▸ Aufgabenstellung
Aus welchen Archiven holte Anne-Mari Kavimäki laut dem Text über karelische Akkordeonmusik den Akkordeonisten Ilja Kotikallio?

▸ Untersuchter Text
* * *
Scratchy archive tapes and empathic accordions

Musik | Folkdays… progressiv-hynotisch, volksnah-theatralisch: Anne-Mari Kavimäki

Akkordeon? Unterbrechungs-Aerophone, Handzuginstrumente, heißen auch Handharmonika, Ziehharmonika, Handklavier, Ziehorgel, Handorgel, Quetschn, Ziach, Schifferklavier, Maurerklavier, besser genannt Konzertina, Bandoneon, Diatonische. Oder geringschätzig Quetschkommode, Heimatluftkompressor, Tretschrank. Von TINA KAROLINA STAUNER

Von der alten Sheng über Magic Organa bis zum modernen Akkorden geht ein weiter Kulturweg. Auch bis in die Region Suistamo in Karelien, wo der finnische Storryteller und Akkordeonist Ilja Kotikallio bis 1961 lebte, den Anne-Mari Kavimäki aus Archiven der Sibelius Akademi in Helsinki holte.

In der karelischen Folklore finden sich nicht nur idyllische Familienmusikalben sondern auch Geschichten von Krieg, Zerstörung und Vertreibung – »Wunden der Geschichte«. An der Grenze zu Russland.

Mit ›Ilja‹ grub Kavimäki die 40er und 50er Jahre einer fast »verschütteten Tradition« aus. Die introspektiv nachdenklich und exaltiert tanzwütig wirken kann. »Das Suistamo ist inzwischen für mich keine Landschaft mehr, sondern Seelenzustand«, sagt die Musikerin. Und es ist bei ihr zudem Studienstück einer 4-teiligen multimedialen Doktorarbeit.
* * *
▸ Vorliegende Daten
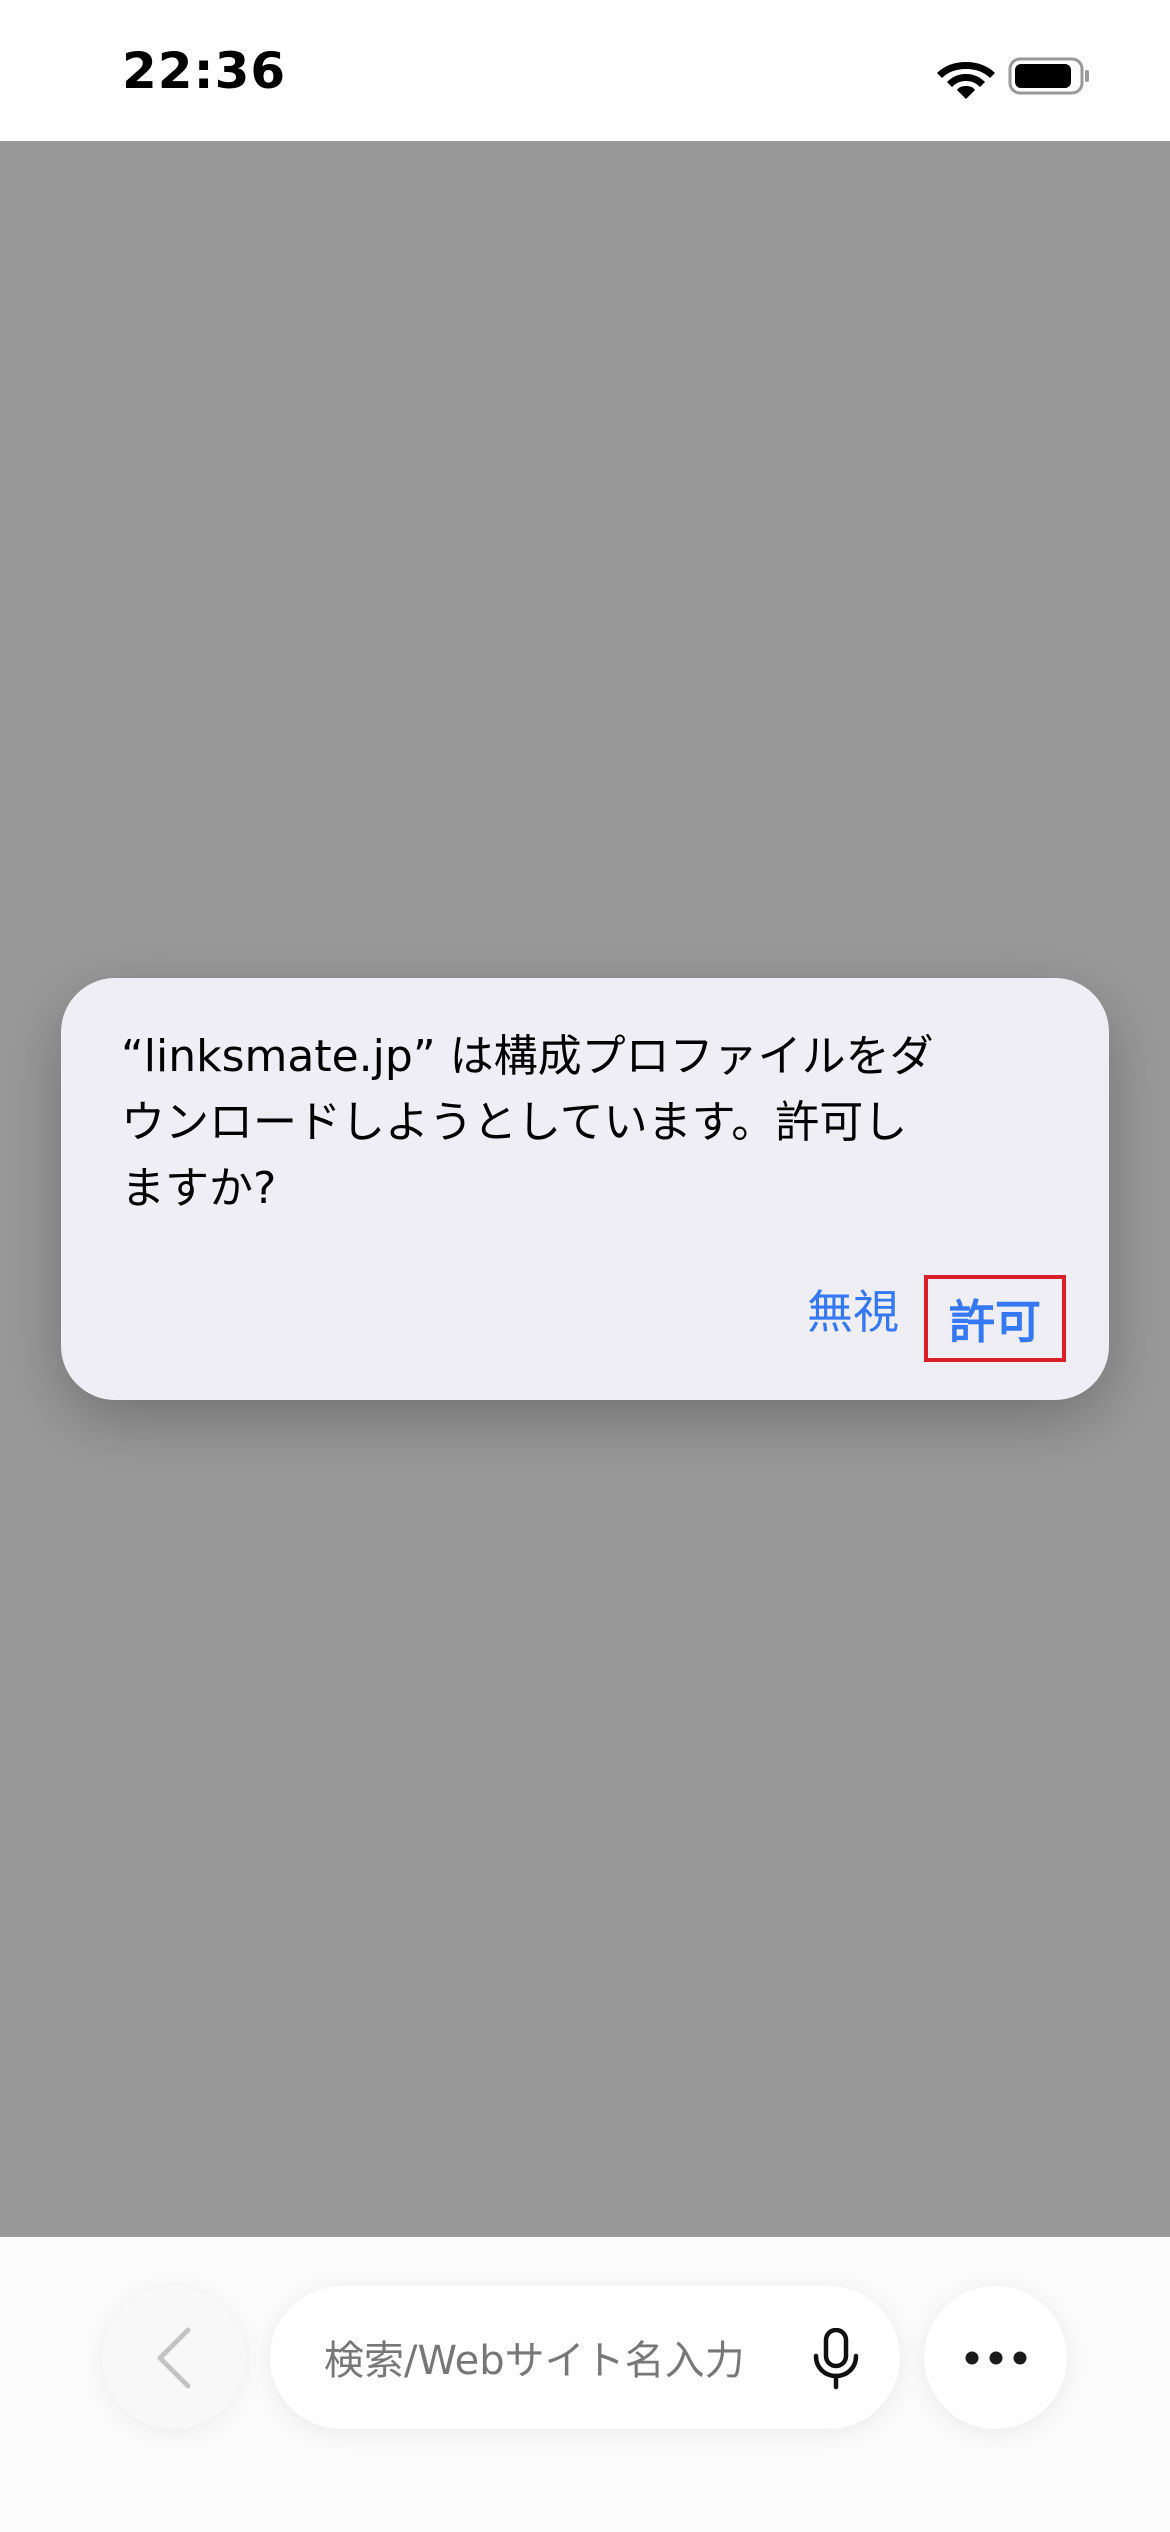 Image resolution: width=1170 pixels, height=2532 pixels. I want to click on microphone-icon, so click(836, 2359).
* * *
▸ Lösung
Aus den Archiven der Sibelius Akademi in Helsinki.